Your assignment:
Could you find every line in the records below that contains the word "screenshot" and copy it?
Data START
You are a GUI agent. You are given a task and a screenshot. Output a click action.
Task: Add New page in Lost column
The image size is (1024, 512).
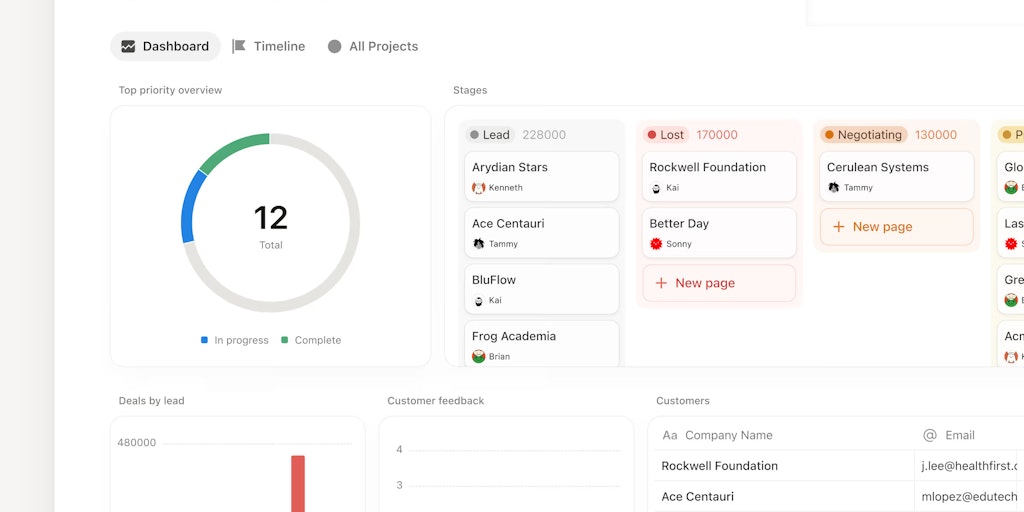coord(719,283)
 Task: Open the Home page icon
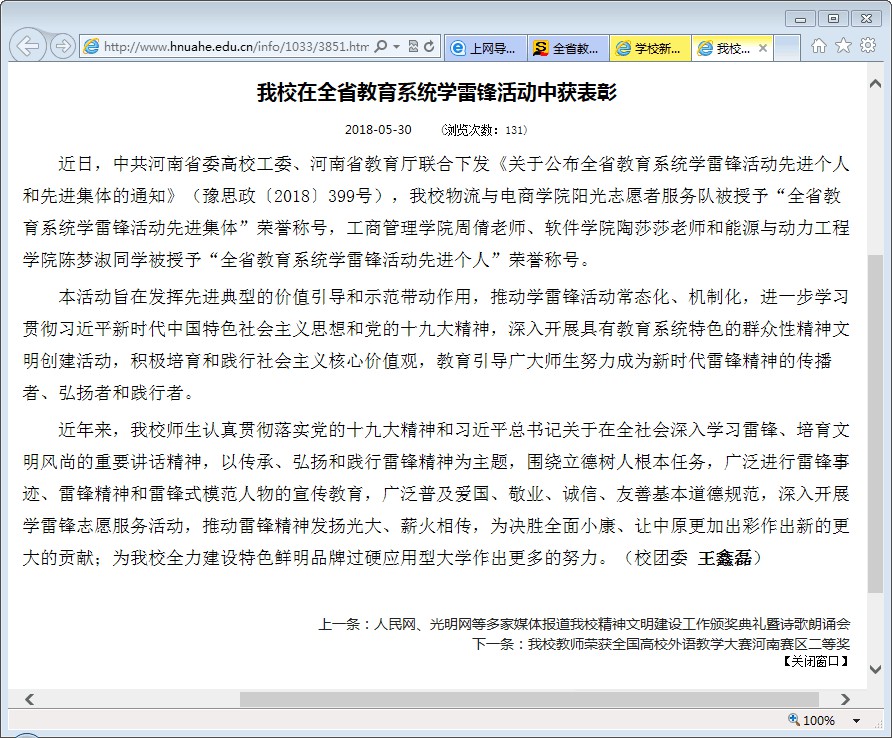(819, 46)
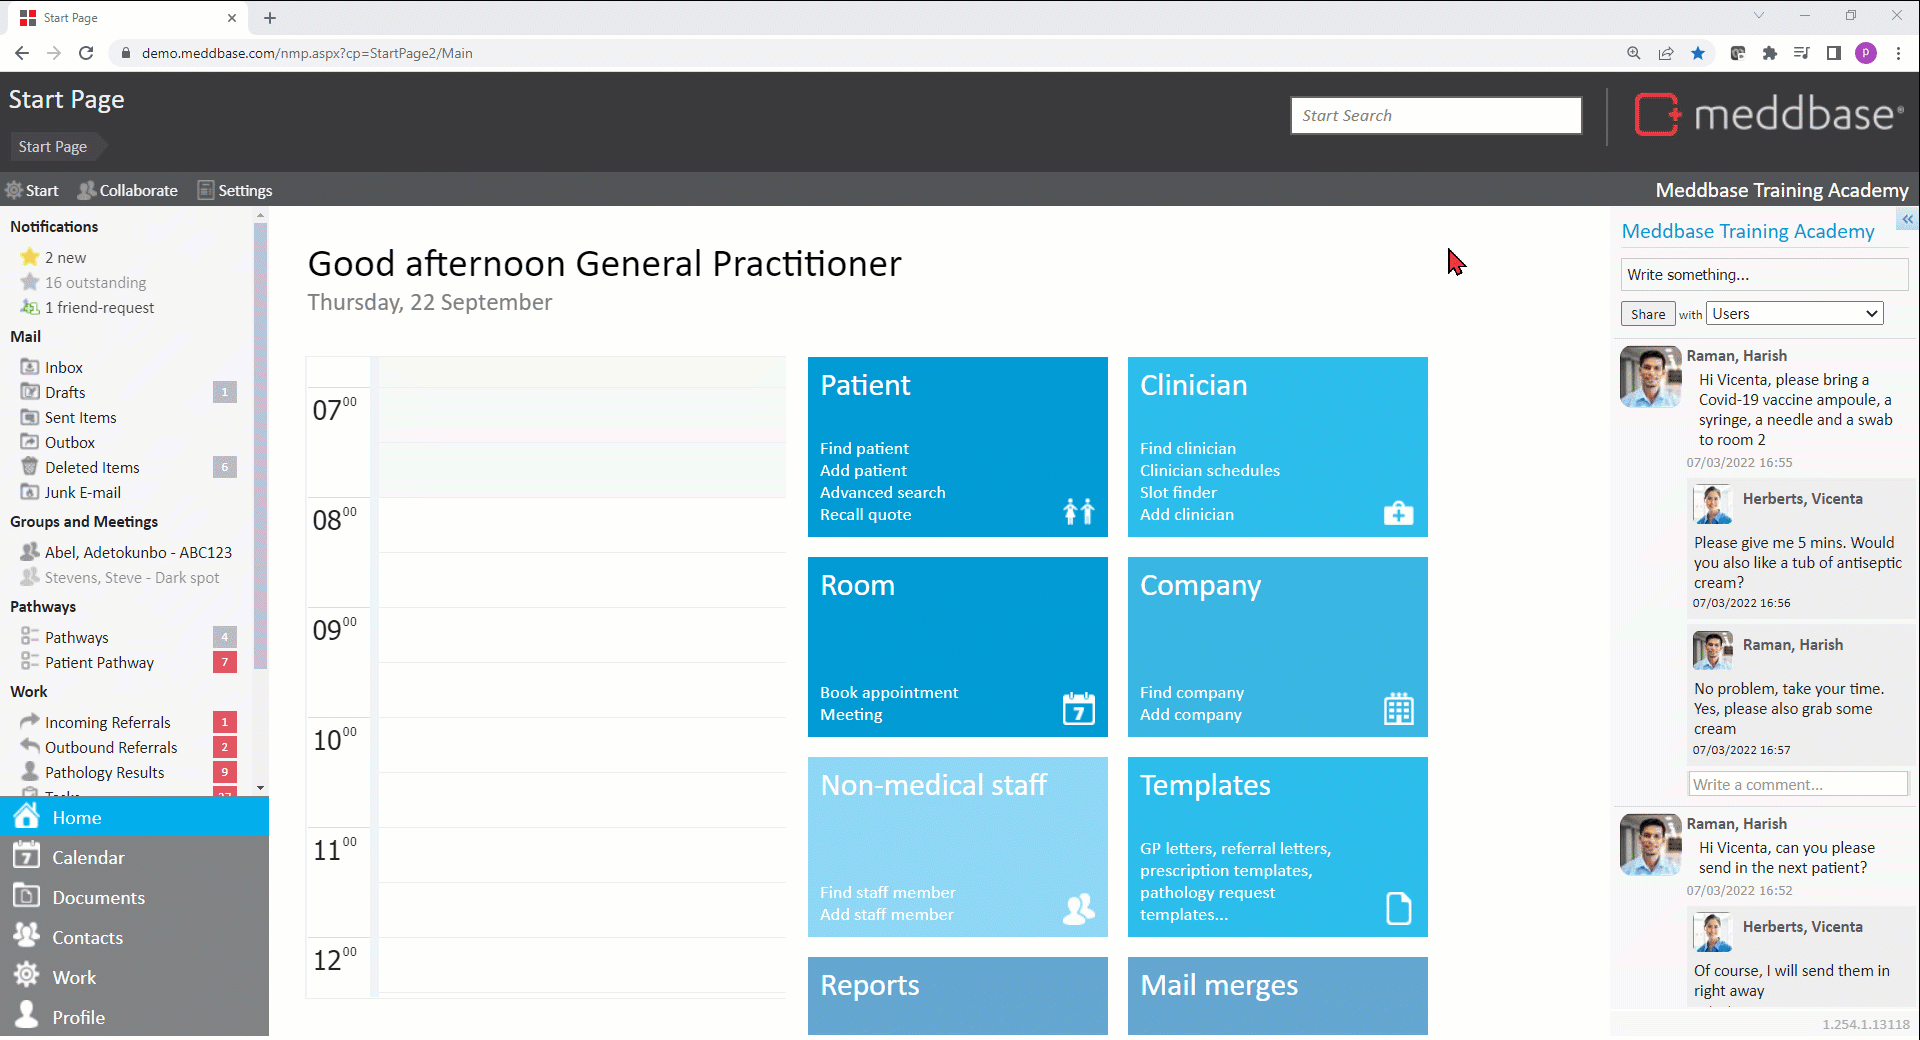1920x1040 pixels.
Task: Open the Clinician schedules link
Action: tap(1209, 470)
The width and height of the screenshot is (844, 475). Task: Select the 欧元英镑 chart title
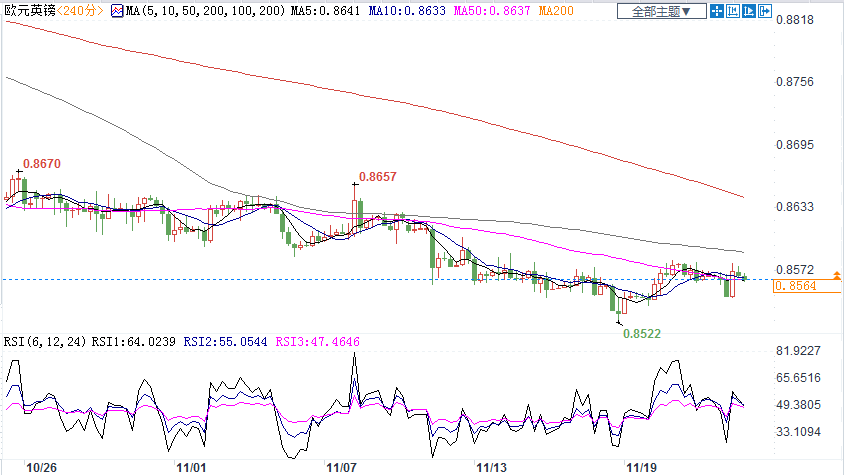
Data END
Output below:
You are a GUI agent. You are given a task and a screenshot. Output a click action.
The width and height of the screenshot is (844, 475). Task: Select the 欧元英镑 chart title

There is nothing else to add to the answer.